§ ACTION ITEM
Beginning with the line containing "Open the hamburger menu icon" and ending with the last line of the entries below, copy each line exactly and nothing else.

§ PROVIDED MATERIAL

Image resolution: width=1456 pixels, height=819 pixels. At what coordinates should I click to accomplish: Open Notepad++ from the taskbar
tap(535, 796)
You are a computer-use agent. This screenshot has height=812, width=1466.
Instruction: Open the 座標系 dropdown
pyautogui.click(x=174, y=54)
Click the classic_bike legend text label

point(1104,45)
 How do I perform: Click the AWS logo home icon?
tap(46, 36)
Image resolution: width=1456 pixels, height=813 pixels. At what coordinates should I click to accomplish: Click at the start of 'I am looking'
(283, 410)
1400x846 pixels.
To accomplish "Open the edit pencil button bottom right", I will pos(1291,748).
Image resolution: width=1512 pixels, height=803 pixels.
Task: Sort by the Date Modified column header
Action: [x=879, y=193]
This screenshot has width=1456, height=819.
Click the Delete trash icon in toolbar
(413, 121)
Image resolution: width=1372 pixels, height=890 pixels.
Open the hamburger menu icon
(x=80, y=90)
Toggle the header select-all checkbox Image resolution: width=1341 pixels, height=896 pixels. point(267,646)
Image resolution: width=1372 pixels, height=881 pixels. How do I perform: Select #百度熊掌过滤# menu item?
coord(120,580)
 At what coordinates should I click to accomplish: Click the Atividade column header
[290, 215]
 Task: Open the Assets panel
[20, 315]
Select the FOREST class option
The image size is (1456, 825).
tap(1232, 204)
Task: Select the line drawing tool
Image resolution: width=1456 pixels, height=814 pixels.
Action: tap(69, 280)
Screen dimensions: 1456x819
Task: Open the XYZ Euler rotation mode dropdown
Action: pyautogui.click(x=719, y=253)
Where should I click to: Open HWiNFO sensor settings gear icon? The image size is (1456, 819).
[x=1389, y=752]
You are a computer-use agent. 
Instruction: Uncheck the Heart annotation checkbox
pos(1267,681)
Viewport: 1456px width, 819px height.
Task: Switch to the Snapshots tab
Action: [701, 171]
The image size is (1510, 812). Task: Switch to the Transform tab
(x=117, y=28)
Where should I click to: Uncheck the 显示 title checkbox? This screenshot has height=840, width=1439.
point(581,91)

§ REPLY TO THE TASK
Open the hamburger menu icon
(x=80, y=90)
Toggle the header select-all checkbox Image resolution: width=1341 pixels, height=896 pixels. point(267,646)
Image resolution: width=1372 pixels, height=881 pixels. How do I perform: Select #百度熊掌过滤# menu item?
coord(120,580)
 At what coordinates should I click to accomplish: Click the Atividade column header
[290, 215]
 Task: Open the Assets panel
[20, 315]
Select the FOREST class option
The image size is (1456, 825).
tap(1232, 204)
Task: Select the line drawing tool
Image resolution: width=1456 pixels, height=814 pixels.
Action: tap(69, 280)
Screen dimensions: 1456x819
Task: Open the XYZ Euler rotation mode dropdown
Action: pyautogui.click(x=719, y=253)
Where should I click to: Open HWiNFO sensor settings gear icon? The image size is (1456, 819).
[x=1389, y=752]
You are a computer-use agent. 
Instruction: Uncheck the Heart annotation checkbox
pos(1267,681)
Viewport: 1456px width, 819px height.
Task: Switch to the Snapshots tab
Action: [701, 171]
The image size is (1510, 812). Task: Switch to the Transform tab
(x=117, y=28)
Where should I click to: Uncheck the 显示 title checkbox? This screenshot has height=840, width=1439.
point(581,91)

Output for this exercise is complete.